### GIVEN REQUEST A
Reproduce the passage on JIT compilation from "There is a fairly" up to and including "to create it.".
### GIVEN REQUEST B
Answer these about the passage on JIT compilation:
(i) With what may the JIT compiler replace code or library calls?
(ii) What grows as more processors are added to the system?
(iii) Which language is named as a comparison?

### EXTRACT TO READ
The JIT compiler is so developers can work independent of specific hardware, allowing forward compatibility to be achieved. When processors go multicore these cores will not always be symmetric. The basic idea is there is a standard language and library. From their processor manufactures can choose to accelerate either certain library functions or general performance. The JIT compiler has the freedom to replace code or library calls with hardware specific versions. The amount of possible hardware configurations grows as we add more processors to the system. It then becomes unreasonable to perform all these different compilations at design time.

There is a fairly large overhead in doing JIT, but the benefit is it can allow for extremely complex and exotic processor designs to remain compatible with existing programs. You could add several different types of processors to the system each designed for more specific tasks. The language itself should express higher level concepts or tasks to the compiler giving it more freedom to make decisions on how to achieve the final results. Similar to SQL where you specify what you want, not how you want to create it.

### DATASET EXTRACT

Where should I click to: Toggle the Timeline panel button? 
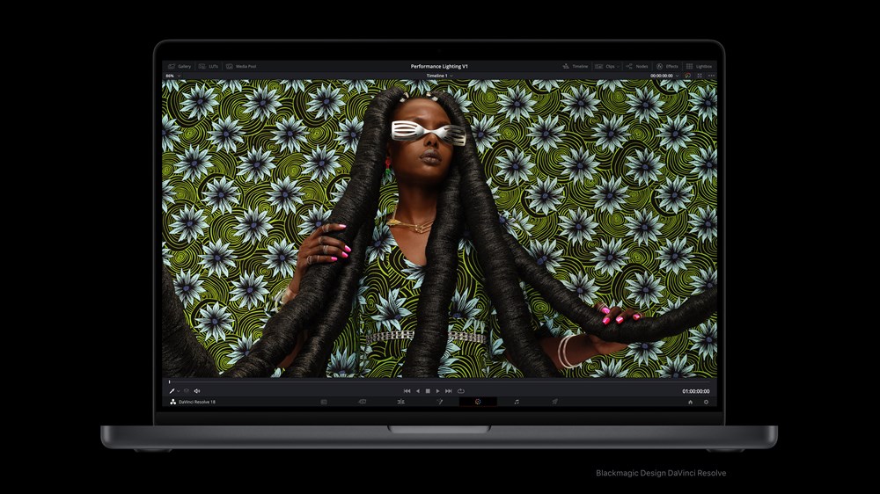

### EXPECTED ANSWER A
There is a fairly large overhead in doing JIT, but the benefit is it can allow for extremely complex and exotic processor designs to remain compatible with existing programs. You could add several different types of processors to the system each designed for more specific tasks. The language itself should express higher level concepts or tasks to the compiler giving it more freedom to make decisions on how to achieve the final results. Similar to SQL where you specify what you want, not how you want to create it.

### EXPECTED ANSWER B
(i) Hardware specific versions.
(ii) The amount of possible hardware configurations.
(iii) SQL.